Abstract
Automated performance tuning is a tricky task for a large scale storage system. Traditional methods highly reply on experience of system administrators and cannot adapt to changes of working load and system configurations. Reinforcement learning is a promising machine learning paradigm which learns an optimized strategy from the trials and errors between agents and environments. Combining with the strong feature learning capability of deep learning, deep reinforcement learning has showed its success in many fields. We implemented a performance parameter tuning engine based on deep reinforcement learning for Lustre file system, a distributed file system widely used in HEP data centres. Three reinforcement learning algorithms: Deep Q-learning, A2C, and PPO are enabled in the tuning engine. Experiments show that, in a small test bed, with IOzone workload, this method can increase the random read throughput by about 30% compared to default settings of Lustre. In the future, it is possible to apply this method to other parameter tuning use cases of data centre operations.

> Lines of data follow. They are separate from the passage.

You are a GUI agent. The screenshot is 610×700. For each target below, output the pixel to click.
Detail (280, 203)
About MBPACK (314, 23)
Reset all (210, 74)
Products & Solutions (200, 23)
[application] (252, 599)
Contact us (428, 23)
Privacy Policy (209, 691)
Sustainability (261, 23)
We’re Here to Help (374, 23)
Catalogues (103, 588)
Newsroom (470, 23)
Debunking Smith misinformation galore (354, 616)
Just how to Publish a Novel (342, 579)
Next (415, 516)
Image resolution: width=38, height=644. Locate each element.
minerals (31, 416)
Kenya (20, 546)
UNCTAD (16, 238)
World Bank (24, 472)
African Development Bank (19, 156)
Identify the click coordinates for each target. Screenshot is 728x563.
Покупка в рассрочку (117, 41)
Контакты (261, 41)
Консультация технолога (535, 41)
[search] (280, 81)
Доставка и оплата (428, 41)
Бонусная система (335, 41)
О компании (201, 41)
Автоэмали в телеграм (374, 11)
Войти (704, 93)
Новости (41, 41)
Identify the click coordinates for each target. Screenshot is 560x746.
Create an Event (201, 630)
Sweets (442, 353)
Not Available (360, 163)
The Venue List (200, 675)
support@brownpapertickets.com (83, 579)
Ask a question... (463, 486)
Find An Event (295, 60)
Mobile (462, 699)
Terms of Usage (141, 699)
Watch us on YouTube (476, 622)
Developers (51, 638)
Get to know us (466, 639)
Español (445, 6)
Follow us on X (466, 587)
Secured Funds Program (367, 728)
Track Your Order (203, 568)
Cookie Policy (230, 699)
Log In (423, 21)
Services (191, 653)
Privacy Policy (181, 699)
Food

| Original language | English |
|---|---|
| Article number | 012090 |
| Journal | Journal of Physics: Conference Series |
| Volume | 1525 |
| Issue number | 1 |
| DOIs | |
| State | Published - 7 Jul 2020 |
| Externally published | Yes |
| Event | 19th International Workshop on Advanced Computing and Analysis Techniques in Physics Research, ACAT 2019 - Saas-Fee, Switzerland Duration: 11 Mar 2019 → 15 Mar 2019 |